*** Block opens ***

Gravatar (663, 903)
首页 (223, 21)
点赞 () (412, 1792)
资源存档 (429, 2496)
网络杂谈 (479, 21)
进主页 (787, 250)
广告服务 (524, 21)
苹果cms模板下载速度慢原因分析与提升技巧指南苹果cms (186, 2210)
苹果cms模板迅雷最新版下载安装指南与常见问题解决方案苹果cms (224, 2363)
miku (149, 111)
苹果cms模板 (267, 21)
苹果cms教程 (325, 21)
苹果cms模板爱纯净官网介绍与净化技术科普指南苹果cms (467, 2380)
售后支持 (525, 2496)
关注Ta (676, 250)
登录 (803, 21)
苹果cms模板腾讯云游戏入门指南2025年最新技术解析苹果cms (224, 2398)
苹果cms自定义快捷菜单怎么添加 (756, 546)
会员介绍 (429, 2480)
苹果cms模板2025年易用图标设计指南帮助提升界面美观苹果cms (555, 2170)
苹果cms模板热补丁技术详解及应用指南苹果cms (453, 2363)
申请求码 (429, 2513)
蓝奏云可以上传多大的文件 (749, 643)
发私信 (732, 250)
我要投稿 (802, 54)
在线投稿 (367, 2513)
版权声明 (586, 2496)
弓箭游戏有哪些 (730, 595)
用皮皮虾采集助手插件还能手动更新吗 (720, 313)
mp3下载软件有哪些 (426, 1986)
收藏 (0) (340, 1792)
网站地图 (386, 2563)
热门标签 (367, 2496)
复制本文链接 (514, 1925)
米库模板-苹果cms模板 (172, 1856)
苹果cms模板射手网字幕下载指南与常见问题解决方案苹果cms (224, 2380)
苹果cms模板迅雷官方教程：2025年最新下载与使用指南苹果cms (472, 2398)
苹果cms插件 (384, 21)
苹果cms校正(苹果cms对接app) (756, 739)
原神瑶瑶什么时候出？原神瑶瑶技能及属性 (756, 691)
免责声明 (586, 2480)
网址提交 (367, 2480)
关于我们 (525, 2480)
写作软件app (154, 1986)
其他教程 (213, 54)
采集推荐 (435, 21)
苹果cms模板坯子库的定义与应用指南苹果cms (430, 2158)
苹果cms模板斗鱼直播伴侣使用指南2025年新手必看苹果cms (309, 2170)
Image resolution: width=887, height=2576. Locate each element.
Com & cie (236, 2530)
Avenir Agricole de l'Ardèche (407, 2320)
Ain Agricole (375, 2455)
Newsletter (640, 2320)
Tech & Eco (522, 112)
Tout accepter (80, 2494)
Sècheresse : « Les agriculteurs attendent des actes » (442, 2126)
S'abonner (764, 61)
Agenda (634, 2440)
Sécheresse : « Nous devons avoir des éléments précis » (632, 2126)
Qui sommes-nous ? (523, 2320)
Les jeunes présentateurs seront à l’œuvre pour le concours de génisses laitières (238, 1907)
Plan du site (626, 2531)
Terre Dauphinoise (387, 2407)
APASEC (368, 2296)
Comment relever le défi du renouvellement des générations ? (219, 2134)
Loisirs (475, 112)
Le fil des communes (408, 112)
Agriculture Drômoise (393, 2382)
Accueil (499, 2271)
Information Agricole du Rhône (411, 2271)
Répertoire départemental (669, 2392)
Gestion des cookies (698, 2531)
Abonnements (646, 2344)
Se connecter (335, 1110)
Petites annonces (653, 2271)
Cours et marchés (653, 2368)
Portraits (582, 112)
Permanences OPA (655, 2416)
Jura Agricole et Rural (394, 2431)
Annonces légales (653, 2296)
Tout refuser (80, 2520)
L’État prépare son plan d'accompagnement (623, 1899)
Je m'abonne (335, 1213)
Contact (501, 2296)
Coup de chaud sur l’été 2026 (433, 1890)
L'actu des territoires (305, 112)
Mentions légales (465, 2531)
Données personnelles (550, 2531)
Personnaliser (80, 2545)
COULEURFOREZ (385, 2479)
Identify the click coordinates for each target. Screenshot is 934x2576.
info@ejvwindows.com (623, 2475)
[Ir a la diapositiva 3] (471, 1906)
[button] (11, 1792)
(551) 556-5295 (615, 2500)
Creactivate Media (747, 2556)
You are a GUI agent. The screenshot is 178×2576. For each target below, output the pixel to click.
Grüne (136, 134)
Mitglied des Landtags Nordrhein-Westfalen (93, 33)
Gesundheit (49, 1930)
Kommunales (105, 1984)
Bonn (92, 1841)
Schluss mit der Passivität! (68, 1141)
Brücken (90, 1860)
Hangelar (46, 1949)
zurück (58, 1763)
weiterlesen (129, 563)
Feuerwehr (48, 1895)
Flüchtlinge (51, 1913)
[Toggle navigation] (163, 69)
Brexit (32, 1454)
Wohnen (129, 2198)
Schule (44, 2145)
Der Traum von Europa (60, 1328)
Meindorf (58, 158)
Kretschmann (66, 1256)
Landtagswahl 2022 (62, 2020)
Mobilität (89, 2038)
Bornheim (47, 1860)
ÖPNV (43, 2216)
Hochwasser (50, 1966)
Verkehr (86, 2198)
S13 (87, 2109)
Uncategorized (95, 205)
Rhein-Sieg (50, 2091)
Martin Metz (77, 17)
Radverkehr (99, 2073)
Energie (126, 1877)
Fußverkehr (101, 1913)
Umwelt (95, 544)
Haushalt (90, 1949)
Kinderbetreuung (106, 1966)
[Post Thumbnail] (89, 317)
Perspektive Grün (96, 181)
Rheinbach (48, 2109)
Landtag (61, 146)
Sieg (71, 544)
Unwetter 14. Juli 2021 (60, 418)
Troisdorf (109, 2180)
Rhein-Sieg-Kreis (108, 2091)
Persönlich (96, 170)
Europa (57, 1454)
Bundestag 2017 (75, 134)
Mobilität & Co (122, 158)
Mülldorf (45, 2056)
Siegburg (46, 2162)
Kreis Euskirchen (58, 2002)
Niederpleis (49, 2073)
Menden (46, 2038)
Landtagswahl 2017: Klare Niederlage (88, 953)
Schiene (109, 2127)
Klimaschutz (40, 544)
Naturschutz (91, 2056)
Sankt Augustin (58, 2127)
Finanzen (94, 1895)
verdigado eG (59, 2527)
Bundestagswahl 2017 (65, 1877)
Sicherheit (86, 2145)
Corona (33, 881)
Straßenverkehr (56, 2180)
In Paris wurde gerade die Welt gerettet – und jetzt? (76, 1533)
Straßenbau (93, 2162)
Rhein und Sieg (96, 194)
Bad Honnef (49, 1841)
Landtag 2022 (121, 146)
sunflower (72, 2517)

*** Block closes ***

PROBLEM DETAILS
Transcribe the lines above between the line holding "米库模板-苹果cms模板 (172, 1856)" and the line holding "采集推荐 (435, 21)", inclusive, exactly as they stand and with nothing added.

ANSWER SPACE
米库模板-苹果cms模板 (172, 1856)
苹果cms模板射手网字幕下载指南与常见问题解决方案苹果cms (224, 2380)
苹果cms模板迅雷官方教程：2025年最新下载与使用指南苹果cms (472, 2398)
苹果cms插件 (384, 21)
苹果cms校正(苹果cms对接app) (756, 739)
原神瑶瑶什么时候出？原神瑶瑶技能及属性 (756, 691)
免责声明 (586, 2480)
网址提交 (367, 2480)
关于我们 (525, 2480)
写作软件app (154, 1986)
其他教程 (213, 54)
采集推荐 (435, 21)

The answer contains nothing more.